While you were hard at work watching the FIFA World Cup, we were busy compiling the latest trends in the application of Machine Learning and Computer Vision to sports technology. This is a topic of interest to us because of our work with KinaTrax, a pioneering sports analytics company that helps Major League Baseball teams improve their performance through computer vision technology.
From predictive analysis to the automation of sports journalism and the use of performance-enhancing computer vision technology, here are some ways in which machines are transforming how sports are played by athletes and enjoyed by fans.
Better than the referee?
Predictive analysis has come a long way since since the 2010 days of Paul the Octopus. Machine Learning models are now used routinely to predict the results of games.
This year, a model built by start-up Kickoff.ai used advanced mathematical techniques to ‘encode’ the current strength of teams and to project outcomes. Another statistical model was built by Goldman Sachs to simulate one million possible evolutions of the tournament. The model-based prediction did prove accurate to some extent, for example by projecting the high probability of France reaching the semi-finals.
Another way to leverage machine learning and large volumes of statistical data is to build an index of individual’s players performance potential. SciSports is a German start-up that builds a ‘SciSkill’ score for upcoming players and helps clubs assemble the best teams.
Connecting fans to their teams
A key challenge in sports broadcasting is the sheer volume of video content generated each day across sports, leagues and geographies. This used to translate into editors manually going through all the footage to produce clips of highlights each day. The solution has come in the form of AI-driven editing platforms that use ball- tracking technology and audio patterns to automate the recognition of key moments in each game. This lets journalists create clips in minutes, when it used to take hours to select shots and edit them manually. WSC Sports is one of the leaders in this field and works with a number of organisations, including the NBA. For fans, this new technology means faster and better access to video coverage of every sport and league, however niche.
The athlete and the machine
Cameras and sensors are cheap and plentiful. It is now easy to create datasets of images that record every single moment of a match from different angles. This year and for the first time in the history of the World Cup, VAR (Video Assistant Referee) systems by Hawk-Eye reviewed decisions made by the head referee with audio-visual footage. Cricket fans have known Hawk-Eye’s ball-tracking and trajectory-prediction technology for the past several years.
The combined capabilities of computer vision and motion capture technology give sports analysts powerful insight into what is invisible to the human eye. These statistics let clubs improve the training of their teams, and therefore their performance: the analysis of baseball pitchers provided by KinaTrax for example helped the Chicago Cubs win their first World Series in over a century.
Wearables are bringing another level of access to performance data. Sensors worn in athletes’ gear or equipment can provide in-game movement insights. The U.S. Soccer Federation has hired Irish wearables company STATSports to provide monitoring devices for its four million registered soccer players in the United States. Valued at over $1.5 billion, according to a statement released by the companies, the deal aims to create the world’s largest player data monitoring program and act as a first step towards outfitting youth and amateur soccer players with professional-grade performance technology.
The use of AI-powered technology has spread to every sport, beyond team sports where they first appeared. In race car driving, machines can detect small damages that predict the need for a tyre change or other mechanical problems. Biomechanical analysis of players can predict and prevent potential career-threatening injuries. In tennis, machine learning models can even detect movement patterns and learn to group similar data into different types of shots, which ultimately leads to finer analysis.

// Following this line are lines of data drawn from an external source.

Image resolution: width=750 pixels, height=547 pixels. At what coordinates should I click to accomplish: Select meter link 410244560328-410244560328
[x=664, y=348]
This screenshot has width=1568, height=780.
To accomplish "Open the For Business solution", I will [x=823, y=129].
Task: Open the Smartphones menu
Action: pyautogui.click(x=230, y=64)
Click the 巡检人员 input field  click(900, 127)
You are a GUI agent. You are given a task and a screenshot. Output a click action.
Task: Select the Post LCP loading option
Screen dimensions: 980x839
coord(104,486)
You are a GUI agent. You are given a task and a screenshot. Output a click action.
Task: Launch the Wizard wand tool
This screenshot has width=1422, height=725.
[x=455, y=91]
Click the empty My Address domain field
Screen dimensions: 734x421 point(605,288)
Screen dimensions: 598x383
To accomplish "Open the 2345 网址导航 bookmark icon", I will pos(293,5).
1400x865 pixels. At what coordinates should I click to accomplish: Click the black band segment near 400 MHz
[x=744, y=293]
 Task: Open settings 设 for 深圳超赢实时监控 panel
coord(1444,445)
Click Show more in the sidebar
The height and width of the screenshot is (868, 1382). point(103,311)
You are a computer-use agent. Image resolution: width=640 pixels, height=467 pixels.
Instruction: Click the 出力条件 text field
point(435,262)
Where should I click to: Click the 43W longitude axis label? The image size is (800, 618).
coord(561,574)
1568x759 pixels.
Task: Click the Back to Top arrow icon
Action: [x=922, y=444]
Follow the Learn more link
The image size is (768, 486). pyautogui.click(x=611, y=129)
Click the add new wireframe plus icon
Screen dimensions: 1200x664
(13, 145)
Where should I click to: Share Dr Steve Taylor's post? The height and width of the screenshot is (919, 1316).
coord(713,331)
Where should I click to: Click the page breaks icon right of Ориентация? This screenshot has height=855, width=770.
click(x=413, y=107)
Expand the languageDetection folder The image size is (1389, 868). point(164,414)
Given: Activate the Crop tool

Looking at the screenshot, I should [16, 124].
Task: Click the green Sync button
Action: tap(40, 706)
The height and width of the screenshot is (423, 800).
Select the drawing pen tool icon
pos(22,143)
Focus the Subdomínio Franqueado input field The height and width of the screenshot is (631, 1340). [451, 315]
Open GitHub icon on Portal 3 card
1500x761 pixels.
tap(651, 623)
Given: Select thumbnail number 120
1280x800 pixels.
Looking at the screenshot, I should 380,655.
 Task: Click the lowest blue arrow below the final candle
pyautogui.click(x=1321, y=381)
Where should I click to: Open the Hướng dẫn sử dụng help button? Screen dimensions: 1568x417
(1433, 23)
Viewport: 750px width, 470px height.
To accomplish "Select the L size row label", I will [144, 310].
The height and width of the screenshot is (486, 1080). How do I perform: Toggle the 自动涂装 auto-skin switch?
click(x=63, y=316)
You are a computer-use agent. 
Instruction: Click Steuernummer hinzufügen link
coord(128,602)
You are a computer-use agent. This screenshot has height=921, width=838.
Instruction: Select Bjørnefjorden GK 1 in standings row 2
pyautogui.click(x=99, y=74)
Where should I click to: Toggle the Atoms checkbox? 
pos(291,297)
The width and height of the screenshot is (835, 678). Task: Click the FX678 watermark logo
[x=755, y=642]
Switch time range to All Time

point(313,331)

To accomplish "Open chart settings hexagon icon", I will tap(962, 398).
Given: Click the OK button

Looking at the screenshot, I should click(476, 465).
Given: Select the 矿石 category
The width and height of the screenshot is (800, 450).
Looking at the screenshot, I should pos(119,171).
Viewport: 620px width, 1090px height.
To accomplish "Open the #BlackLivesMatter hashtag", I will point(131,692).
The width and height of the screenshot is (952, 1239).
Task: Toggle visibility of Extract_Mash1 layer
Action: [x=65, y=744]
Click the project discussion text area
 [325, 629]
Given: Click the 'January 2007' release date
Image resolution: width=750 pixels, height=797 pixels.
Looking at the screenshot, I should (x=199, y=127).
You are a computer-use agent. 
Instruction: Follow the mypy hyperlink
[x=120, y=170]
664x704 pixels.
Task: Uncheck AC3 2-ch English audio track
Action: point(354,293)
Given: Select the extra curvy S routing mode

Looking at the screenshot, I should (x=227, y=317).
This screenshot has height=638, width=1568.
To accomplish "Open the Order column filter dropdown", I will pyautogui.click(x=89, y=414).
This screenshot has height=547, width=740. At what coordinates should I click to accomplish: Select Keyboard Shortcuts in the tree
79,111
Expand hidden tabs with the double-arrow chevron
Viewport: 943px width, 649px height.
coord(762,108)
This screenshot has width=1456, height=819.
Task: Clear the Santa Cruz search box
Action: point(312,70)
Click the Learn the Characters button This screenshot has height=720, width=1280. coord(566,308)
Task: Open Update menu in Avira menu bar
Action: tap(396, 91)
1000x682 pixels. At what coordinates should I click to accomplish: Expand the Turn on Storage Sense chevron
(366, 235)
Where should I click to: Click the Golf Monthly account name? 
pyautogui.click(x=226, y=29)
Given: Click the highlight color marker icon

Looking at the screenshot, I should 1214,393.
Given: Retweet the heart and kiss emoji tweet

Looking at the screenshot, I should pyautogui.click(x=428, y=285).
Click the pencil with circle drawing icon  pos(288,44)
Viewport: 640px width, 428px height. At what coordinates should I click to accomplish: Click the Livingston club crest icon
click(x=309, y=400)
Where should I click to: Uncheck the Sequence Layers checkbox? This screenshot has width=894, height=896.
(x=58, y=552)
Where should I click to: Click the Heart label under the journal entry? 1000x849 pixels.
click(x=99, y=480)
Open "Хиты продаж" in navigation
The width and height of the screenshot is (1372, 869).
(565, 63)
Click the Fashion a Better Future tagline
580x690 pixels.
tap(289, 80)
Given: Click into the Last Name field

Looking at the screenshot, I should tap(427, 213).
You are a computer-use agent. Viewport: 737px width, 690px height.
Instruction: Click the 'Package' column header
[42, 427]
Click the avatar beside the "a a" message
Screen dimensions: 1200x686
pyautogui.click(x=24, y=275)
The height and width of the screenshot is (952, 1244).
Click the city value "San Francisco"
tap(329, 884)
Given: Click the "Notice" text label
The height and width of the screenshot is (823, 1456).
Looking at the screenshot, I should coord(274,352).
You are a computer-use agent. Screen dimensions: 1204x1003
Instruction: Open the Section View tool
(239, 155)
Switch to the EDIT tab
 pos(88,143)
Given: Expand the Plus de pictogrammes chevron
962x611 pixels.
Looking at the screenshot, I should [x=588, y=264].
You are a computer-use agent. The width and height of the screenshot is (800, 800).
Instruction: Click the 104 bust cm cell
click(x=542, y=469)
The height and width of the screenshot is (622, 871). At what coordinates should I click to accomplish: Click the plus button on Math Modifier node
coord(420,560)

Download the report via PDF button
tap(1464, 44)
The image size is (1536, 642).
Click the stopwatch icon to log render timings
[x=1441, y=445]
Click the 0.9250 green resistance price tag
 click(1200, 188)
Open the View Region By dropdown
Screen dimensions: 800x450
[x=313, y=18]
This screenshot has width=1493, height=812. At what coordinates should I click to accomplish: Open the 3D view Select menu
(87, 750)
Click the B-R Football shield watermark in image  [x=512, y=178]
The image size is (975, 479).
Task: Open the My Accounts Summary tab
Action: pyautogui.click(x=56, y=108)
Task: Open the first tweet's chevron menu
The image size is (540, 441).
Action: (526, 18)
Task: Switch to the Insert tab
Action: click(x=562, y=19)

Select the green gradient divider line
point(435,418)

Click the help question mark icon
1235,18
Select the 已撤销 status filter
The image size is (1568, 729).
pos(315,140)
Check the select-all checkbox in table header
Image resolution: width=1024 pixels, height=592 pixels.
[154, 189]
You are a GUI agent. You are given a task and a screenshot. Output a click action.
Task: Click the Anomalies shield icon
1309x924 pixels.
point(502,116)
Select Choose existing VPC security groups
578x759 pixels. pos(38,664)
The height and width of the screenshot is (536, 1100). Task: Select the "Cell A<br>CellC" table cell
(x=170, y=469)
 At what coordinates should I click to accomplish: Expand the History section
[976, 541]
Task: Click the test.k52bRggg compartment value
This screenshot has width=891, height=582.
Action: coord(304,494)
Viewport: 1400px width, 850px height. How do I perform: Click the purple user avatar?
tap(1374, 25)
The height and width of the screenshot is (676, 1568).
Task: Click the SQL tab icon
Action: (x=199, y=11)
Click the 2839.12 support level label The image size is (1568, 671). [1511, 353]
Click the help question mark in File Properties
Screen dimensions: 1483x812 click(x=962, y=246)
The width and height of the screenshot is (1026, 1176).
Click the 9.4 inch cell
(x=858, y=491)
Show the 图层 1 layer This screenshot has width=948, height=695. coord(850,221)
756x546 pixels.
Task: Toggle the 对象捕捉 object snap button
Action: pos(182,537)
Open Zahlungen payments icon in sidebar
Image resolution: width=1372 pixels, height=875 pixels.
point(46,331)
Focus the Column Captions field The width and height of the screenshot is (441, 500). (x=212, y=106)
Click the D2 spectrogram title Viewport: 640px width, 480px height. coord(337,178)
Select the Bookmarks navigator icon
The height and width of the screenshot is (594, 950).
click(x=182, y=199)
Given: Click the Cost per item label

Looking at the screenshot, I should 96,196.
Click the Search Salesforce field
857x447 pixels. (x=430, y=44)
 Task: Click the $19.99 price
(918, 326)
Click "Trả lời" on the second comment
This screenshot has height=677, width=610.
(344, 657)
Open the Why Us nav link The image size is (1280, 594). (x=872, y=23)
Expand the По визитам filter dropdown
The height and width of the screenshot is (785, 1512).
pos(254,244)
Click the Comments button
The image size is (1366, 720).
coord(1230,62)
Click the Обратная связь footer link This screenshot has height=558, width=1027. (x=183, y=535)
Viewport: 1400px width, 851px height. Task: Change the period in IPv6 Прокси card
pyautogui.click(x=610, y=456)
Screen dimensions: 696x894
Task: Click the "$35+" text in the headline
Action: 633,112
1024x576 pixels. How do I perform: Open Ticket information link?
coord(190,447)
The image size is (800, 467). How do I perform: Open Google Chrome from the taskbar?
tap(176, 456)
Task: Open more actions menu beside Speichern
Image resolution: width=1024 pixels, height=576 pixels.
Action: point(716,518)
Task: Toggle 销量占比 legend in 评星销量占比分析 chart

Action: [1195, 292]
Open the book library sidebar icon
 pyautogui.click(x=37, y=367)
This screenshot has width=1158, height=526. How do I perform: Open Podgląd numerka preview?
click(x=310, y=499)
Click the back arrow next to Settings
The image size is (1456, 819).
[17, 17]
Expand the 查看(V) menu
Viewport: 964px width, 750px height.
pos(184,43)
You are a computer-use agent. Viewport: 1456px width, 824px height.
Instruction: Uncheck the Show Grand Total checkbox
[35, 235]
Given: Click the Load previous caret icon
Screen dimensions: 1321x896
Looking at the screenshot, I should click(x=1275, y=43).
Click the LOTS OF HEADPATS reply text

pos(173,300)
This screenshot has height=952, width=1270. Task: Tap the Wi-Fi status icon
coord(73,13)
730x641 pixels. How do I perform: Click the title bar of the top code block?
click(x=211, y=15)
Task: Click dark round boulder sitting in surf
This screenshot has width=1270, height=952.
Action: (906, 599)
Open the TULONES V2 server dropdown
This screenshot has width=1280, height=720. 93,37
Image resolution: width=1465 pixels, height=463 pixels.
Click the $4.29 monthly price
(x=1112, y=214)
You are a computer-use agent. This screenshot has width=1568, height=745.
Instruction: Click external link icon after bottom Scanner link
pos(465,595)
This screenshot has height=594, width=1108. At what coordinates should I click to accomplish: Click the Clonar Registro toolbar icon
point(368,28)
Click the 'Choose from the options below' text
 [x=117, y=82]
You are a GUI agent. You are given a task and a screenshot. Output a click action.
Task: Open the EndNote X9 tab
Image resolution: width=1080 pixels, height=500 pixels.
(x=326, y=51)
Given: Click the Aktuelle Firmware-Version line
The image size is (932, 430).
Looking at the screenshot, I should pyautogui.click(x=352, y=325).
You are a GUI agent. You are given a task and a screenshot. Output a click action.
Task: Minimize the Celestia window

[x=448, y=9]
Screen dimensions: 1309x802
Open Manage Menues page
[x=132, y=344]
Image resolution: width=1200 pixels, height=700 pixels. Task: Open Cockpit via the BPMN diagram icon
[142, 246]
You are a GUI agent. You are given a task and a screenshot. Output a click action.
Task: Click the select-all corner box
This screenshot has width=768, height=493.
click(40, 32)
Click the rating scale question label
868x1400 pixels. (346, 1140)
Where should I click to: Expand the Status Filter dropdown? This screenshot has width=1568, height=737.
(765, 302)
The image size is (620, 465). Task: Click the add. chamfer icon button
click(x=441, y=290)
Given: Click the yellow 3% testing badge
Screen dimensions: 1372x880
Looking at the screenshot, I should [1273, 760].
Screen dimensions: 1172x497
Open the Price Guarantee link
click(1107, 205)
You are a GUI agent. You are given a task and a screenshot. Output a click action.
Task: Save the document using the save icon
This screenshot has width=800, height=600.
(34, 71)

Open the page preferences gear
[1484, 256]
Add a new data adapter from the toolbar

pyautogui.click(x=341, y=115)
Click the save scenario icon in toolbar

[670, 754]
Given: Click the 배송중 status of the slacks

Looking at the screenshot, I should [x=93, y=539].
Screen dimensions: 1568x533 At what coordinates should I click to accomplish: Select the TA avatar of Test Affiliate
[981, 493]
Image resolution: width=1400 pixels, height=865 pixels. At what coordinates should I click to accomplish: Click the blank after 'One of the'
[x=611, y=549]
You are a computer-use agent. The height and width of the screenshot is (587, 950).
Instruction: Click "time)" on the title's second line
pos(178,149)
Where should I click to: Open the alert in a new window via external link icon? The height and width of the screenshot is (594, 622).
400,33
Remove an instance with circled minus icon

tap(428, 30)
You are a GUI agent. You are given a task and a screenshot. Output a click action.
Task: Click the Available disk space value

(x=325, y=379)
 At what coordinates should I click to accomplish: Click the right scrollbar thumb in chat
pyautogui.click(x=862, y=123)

A recent report by leading data analytics company DataRobot mentioned some of the challenges involved in building these models, for example the talent and time required to process large quantities of data. By the time effective models are built, the season might be over. “Speed-to-insight” is therefore a key component of helping teams maintain their edge. This shows how a partner like iMerit, who is able to assemble large teams of data experts and produce actionable insights in time are also critical players in the sports tech ecosystem.